Poorly run dryer vent

This post ties in with the one from last week regarding a dryer booster fan making noise and the creative venting that caused it.  The best way to get your dryer working as efficiently as possible is to ensure proper airflow, and proper airflow comes from short vent runs.  And when I say short, I don’t mean actual length from dryer to outside, I mean equivalency.  Let me explain.

As the dryer is pushing air through the ducting, it has a natural amount of resistance due to simply contact with the walls of the ducts.  Add a bend and now the airflow begins to slow down more and add some more creative bends and the airflow begins to get really slow.  As I have said before, air does not like to bend. So the more we force the air to bend on its journey to the outside, the more we are creating an environment for poor drying and a more likely duct that will need frequent cleaning.
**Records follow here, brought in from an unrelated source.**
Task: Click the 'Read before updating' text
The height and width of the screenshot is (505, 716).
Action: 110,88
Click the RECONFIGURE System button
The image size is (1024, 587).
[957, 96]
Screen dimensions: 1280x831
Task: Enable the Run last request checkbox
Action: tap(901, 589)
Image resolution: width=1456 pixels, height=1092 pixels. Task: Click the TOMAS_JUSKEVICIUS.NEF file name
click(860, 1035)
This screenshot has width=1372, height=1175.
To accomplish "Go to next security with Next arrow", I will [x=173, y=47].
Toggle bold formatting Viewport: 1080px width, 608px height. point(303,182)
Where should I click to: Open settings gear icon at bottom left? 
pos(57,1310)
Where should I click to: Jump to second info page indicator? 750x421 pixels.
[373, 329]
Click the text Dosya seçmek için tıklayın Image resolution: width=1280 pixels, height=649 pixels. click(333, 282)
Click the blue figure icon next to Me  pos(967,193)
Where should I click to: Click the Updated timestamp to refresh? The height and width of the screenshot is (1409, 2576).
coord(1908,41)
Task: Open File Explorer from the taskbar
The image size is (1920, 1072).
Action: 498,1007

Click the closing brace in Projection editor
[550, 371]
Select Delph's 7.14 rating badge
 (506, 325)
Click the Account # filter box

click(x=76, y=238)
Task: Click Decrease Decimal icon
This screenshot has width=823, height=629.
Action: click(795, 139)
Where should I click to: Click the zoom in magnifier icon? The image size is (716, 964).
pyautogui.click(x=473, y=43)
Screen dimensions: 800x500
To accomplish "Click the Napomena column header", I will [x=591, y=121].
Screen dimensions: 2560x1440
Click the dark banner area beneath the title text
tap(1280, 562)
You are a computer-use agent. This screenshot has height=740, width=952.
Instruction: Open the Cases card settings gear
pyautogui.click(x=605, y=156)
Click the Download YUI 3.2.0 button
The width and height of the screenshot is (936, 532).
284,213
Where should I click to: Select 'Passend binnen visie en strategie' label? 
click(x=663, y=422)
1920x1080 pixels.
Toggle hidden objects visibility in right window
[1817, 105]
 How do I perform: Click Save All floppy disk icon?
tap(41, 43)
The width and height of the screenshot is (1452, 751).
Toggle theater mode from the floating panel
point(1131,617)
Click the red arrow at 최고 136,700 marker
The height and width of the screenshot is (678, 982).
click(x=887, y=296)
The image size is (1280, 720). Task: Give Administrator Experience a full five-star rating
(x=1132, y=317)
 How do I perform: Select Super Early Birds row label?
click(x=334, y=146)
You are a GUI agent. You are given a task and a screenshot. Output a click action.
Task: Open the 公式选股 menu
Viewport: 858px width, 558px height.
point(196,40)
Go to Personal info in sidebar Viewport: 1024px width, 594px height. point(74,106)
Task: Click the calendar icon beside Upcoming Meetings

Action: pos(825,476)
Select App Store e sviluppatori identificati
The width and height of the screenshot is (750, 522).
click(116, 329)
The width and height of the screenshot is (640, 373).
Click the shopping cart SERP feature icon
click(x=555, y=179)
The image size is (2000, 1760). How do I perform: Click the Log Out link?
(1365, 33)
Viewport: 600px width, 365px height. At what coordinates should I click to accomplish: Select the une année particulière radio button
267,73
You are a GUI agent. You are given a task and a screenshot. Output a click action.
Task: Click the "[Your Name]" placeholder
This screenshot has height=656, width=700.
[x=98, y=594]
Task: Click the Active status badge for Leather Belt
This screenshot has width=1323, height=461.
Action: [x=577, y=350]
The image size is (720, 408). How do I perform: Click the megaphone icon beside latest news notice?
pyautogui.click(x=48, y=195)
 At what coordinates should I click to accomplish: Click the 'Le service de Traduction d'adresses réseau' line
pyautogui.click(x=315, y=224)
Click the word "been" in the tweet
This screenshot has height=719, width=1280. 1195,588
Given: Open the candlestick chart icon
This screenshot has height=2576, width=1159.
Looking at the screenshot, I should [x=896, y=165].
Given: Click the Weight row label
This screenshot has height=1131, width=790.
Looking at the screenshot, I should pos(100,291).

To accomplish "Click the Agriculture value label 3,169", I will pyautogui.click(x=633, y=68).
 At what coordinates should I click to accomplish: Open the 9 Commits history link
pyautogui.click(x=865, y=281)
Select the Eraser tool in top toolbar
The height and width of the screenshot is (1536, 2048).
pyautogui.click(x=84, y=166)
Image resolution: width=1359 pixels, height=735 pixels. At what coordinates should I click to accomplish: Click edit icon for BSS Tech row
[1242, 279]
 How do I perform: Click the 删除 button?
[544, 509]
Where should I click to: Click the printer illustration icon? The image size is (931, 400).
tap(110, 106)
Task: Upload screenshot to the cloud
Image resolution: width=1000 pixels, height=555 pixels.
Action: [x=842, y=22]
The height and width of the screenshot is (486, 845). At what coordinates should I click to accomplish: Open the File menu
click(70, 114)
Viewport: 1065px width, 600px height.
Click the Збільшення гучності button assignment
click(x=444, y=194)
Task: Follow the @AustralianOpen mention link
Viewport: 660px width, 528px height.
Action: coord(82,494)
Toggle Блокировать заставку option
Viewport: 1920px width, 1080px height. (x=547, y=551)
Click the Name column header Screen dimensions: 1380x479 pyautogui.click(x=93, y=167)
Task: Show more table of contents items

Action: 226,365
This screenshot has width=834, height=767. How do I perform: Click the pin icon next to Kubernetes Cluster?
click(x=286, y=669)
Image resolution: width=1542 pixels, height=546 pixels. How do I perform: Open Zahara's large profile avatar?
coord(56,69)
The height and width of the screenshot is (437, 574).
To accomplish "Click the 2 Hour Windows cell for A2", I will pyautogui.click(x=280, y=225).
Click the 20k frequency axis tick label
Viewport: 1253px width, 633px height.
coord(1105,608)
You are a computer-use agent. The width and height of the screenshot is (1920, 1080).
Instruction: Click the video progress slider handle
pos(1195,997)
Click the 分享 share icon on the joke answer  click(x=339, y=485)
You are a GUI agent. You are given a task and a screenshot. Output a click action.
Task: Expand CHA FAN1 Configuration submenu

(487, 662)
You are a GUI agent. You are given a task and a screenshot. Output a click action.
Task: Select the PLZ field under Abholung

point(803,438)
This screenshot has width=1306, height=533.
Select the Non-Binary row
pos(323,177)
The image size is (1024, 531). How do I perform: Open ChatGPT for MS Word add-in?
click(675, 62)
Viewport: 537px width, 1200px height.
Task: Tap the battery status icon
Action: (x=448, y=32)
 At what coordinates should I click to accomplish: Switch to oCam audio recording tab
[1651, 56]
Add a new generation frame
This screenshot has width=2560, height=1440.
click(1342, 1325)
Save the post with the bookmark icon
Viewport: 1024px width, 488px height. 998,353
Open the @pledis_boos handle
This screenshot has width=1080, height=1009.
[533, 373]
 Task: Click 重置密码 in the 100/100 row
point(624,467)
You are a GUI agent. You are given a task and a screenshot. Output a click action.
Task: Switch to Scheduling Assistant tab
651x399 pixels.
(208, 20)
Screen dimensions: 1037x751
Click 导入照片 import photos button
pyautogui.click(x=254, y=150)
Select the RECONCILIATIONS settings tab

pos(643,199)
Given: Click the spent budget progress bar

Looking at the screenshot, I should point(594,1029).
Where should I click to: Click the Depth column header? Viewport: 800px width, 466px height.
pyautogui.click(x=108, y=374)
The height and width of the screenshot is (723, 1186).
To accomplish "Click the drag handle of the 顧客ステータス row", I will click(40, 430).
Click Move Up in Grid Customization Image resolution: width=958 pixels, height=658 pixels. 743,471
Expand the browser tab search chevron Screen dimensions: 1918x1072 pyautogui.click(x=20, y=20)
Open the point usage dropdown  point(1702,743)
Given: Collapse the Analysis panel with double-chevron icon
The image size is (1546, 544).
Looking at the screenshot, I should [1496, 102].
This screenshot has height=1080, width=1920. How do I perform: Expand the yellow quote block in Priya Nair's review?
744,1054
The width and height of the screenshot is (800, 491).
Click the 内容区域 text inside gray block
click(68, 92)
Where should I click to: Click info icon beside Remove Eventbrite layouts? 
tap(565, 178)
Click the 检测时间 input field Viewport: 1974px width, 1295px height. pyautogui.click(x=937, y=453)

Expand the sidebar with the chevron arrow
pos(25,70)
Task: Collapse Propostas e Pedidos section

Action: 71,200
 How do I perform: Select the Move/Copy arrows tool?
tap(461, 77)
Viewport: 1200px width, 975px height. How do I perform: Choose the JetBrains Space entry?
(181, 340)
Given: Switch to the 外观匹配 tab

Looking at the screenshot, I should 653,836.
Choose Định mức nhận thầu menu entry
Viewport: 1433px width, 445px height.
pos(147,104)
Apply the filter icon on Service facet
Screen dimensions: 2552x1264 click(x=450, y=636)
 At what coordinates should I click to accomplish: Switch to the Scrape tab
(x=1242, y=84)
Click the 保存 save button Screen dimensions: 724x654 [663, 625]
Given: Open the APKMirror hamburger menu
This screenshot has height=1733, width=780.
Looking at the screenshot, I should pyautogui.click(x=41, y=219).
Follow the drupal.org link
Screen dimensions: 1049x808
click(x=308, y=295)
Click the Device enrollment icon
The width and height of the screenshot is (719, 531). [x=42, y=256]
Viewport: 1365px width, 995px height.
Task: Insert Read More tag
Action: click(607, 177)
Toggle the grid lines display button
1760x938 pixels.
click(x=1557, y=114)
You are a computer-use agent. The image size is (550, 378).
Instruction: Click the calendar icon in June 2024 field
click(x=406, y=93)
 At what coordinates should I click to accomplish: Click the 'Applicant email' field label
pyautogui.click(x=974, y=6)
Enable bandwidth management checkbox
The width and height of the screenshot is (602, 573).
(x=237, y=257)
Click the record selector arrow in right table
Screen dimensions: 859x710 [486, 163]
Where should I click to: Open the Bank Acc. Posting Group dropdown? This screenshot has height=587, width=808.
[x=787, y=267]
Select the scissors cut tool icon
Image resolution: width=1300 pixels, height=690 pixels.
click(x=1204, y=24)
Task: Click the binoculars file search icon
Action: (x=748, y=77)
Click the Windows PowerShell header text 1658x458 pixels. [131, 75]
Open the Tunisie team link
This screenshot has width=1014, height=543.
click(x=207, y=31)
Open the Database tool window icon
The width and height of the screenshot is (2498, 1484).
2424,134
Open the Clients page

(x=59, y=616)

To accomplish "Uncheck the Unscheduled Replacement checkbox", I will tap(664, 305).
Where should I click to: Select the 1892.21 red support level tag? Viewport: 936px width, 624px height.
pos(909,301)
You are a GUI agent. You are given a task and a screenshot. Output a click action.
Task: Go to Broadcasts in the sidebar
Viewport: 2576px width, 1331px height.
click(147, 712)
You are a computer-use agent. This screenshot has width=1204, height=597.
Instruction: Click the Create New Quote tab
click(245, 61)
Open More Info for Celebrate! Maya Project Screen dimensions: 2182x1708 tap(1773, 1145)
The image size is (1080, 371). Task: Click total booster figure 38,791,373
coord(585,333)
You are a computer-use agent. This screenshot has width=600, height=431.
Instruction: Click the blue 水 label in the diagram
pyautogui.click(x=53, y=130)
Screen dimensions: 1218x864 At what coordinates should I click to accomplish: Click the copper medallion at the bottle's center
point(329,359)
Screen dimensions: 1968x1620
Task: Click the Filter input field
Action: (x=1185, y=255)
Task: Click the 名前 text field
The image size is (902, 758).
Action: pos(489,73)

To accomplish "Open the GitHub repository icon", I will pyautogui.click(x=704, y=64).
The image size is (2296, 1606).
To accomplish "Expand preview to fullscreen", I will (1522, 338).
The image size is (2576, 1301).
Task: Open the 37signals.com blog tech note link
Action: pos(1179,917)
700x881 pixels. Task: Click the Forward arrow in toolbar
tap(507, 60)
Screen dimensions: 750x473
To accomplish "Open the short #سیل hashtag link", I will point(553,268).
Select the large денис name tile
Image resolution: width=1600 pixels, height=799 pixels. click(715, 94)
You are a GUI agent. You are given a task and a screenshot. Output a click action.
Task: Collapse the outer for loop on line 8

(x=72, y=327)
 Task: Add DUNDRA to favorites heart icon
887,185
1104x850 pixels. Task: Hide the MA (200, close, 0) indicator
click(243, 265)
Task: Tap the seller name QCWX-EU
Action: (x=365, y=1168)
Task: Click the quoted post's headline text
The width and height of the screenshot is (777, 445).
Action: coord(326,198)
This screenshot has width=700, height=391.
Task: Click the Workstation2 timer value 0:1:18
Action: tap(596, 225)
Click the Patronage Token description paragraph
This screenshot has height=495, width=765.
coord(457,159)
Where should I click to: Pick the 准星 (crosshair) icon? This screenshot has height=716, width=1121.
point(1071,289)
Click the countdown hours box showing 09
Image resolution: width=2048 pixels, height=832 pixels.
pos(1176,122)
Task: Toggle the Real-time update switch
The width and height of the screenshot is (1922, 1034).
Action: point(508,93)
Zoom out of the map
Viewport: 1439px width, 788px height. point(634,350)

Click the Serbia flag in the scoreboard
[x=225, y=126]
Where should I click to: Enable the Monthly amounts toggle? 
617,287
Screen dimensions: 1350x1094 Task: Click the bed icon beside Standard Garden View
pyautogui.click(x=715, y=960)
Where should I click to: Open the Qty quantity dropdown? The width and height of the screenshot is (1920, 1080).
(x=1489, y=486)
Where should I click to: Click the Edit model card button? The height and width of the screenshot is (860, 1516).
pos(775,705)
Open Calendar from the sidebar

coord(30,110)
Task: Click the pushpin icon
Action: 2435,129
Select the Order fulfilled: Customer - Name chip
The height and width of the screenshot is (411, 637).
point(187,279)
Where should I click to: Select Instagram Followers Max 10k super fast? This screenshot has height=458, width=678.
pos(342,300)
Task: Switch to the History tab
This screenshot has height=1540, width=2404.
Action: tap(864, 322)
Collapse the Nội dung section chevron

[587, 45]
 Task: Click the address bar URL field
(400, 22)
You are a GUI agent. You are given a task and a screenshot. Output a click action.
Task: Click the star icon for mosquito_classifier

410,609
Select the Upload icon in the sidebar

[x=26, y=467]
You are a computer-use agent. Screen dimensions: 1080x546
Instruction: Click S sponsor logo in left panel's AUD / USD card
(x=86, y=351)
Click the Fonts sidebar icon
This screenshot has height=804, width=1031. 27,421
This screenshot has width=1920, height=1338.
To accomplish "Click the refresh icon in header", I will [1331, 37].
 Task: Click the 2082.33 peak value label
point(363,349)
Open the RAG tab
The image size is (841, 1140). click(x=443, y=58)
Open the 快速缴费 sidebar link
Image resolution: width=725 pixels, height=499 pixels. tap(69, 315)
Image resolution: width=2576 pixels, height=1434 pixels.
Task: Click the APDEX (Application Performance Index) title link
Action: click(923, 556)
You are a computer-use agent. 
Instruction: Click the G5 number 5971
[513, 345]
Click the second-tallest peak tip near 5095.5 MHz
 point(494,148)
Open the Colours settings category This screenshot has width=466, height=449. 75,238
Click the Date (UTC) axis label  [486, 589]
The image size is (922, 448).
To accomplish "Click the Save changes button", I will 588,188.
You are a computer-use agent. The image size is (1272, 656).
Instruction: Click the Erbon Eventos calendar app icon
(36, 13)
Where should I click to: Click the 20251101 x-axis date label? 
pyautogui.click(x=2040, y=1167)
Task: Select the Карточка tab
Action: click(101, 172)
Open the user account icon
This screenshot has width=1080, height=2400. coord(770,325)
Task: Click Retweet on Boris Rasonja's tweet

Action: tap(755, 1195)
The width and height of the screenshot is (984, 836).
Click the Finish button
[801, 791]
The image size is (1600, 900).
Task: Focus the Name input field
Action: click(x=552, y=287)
The booster fan in this system was connected to a duct from the laundry room, then exited through a 180 degree bend, then immediately to a 90 degree bend.  Now in talking distance, this is nothing more than about 3 feet.  In talking equivalent distance, we are talking over 18 feet because of the bends.  So by adding the booster fan, the installer removed 5 feet of equivalent ducting and installed over 18 feet of equivalent ducting.  Sure the booster fan is a help, but it is helping where no help was needed.

Properly run dryer vent

The solution was actually quite simple.  I remove the booster fan and put the ducting back the way it was before installation.  The dryer will operate more efficiently and the homeowner will not need to worry about maintaining a dryer booster fan every year.  Because shorter is always better.